What is needed ::
Write out all of the entries that follow, word for word, but skip the pictures.

Listed records ::
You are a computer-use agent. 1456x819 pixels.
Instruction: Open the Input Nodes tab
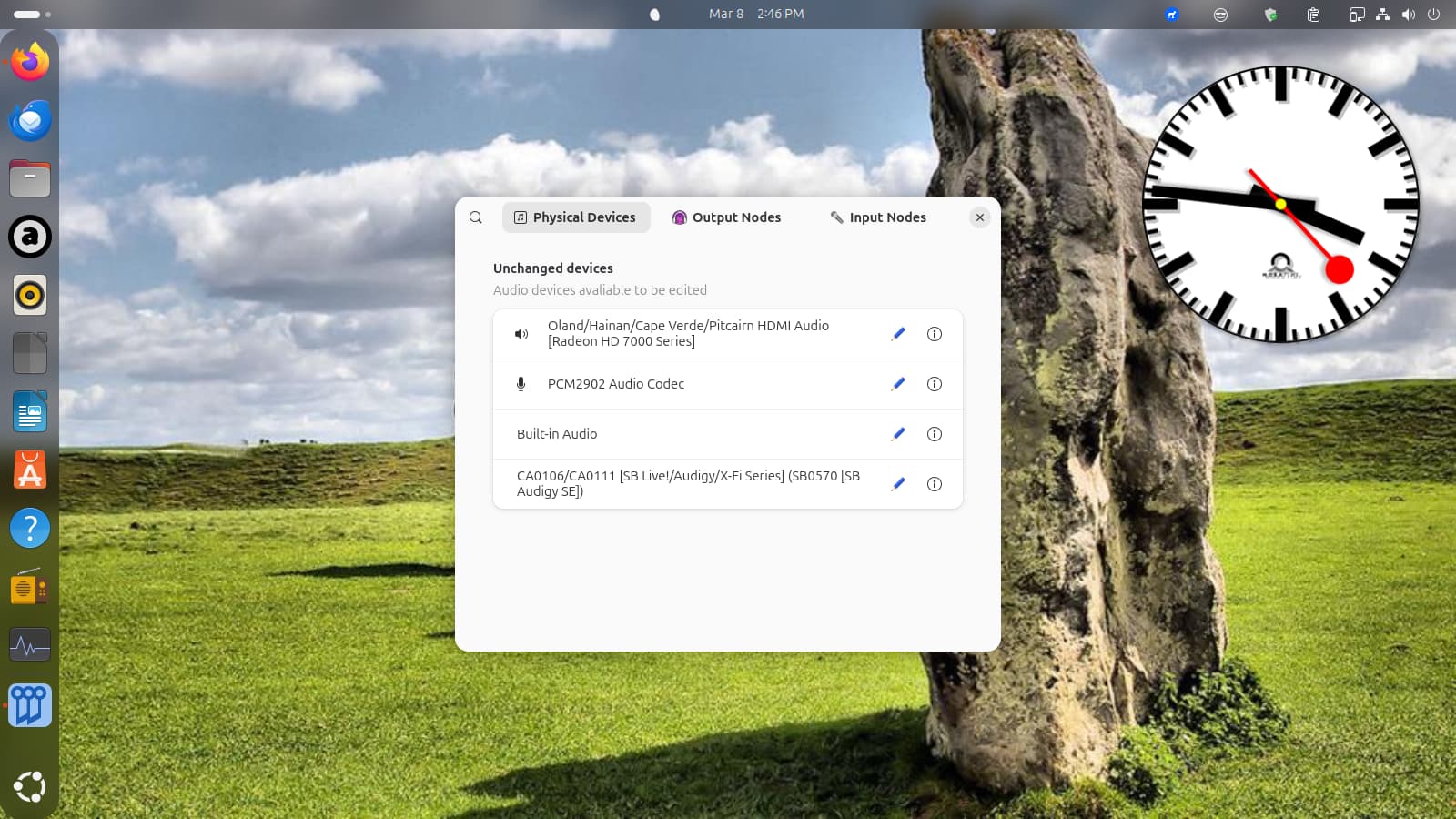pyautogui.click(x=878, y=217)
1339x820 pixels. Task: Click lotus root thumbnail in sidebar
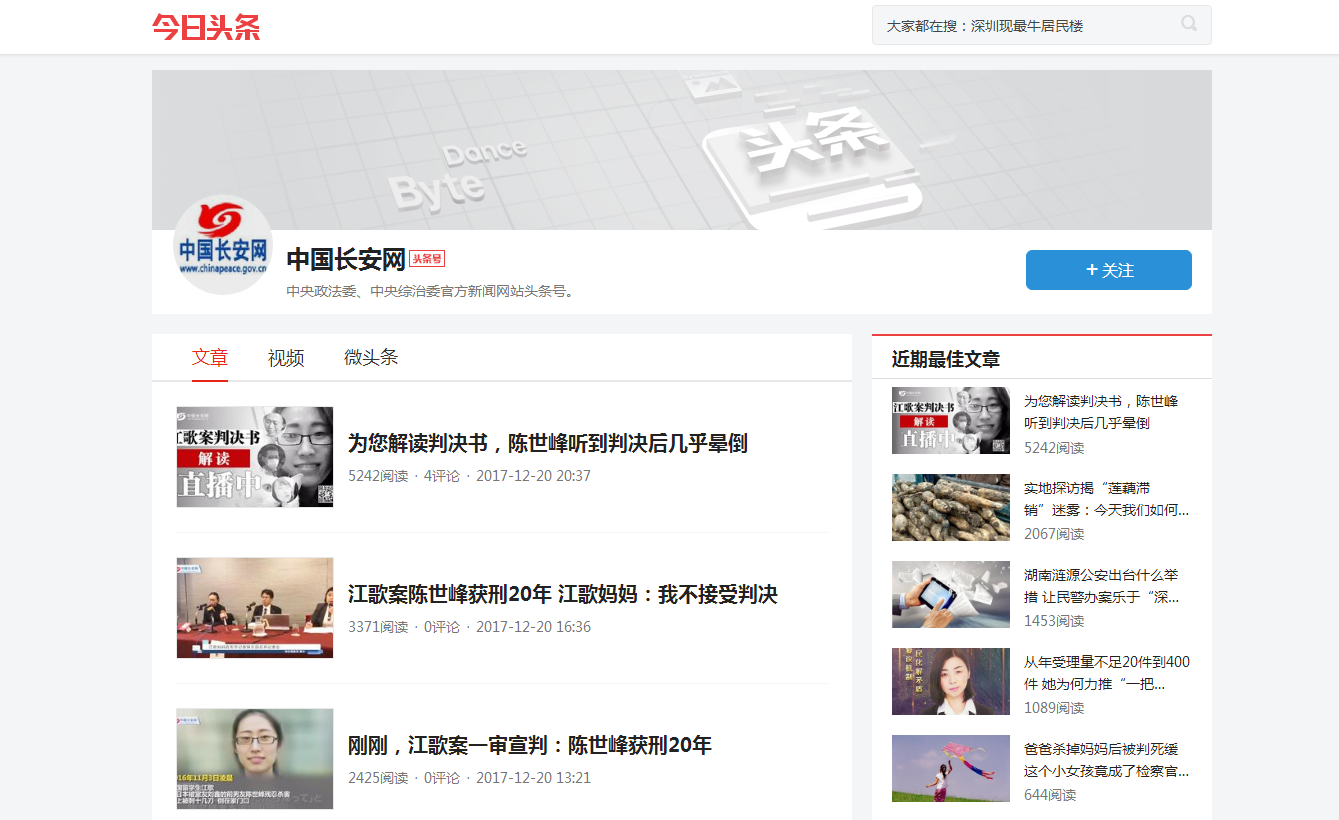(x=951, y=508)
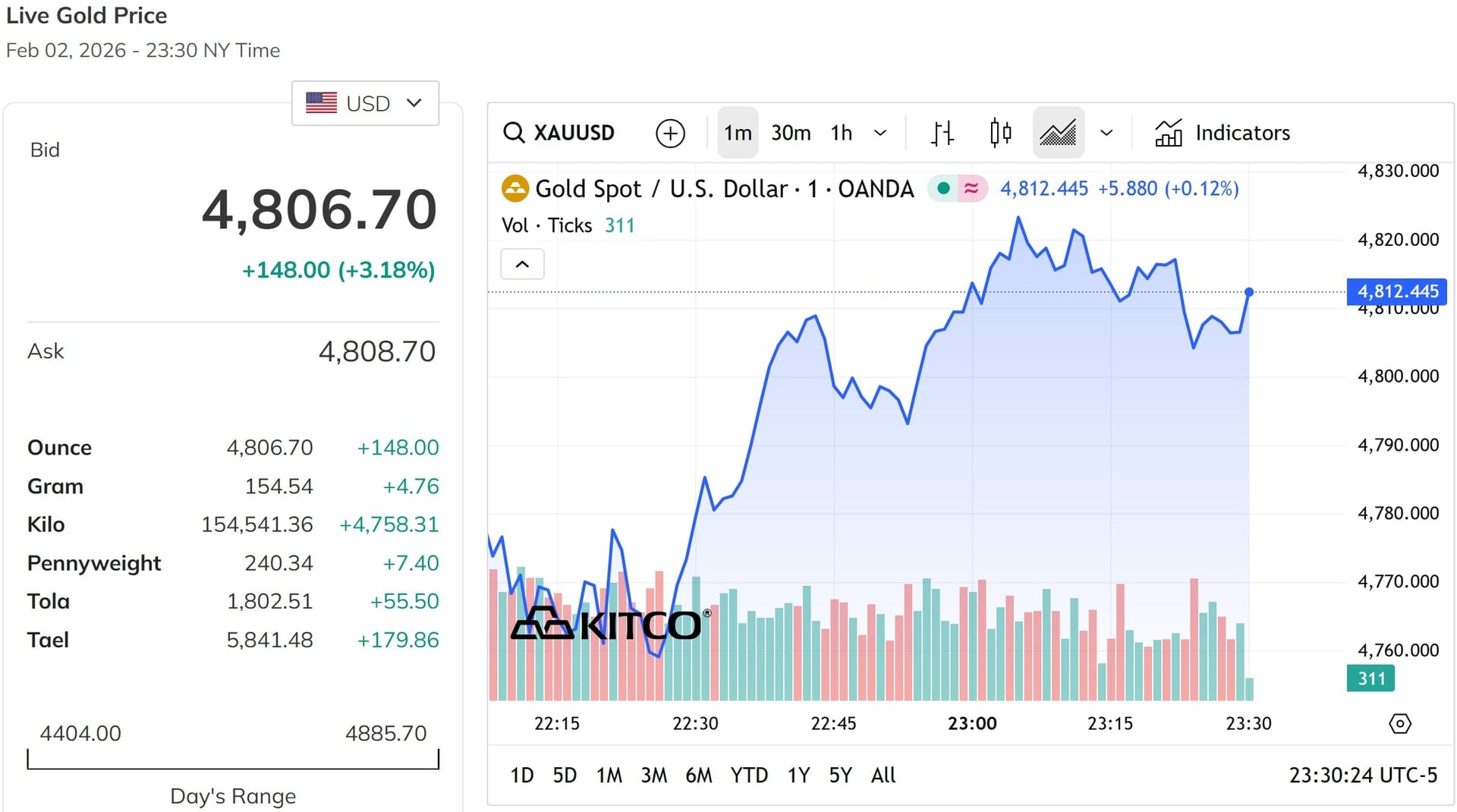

Task response ::
You are a computer-use agent. 1456x819 pixels.
Instruction: Open the Input Nodes tab
pyautogui.click(x=878, y=217)
1339x820 pixels. Task: Click lotus root thumbnail in sidebar
(x=951, y=508)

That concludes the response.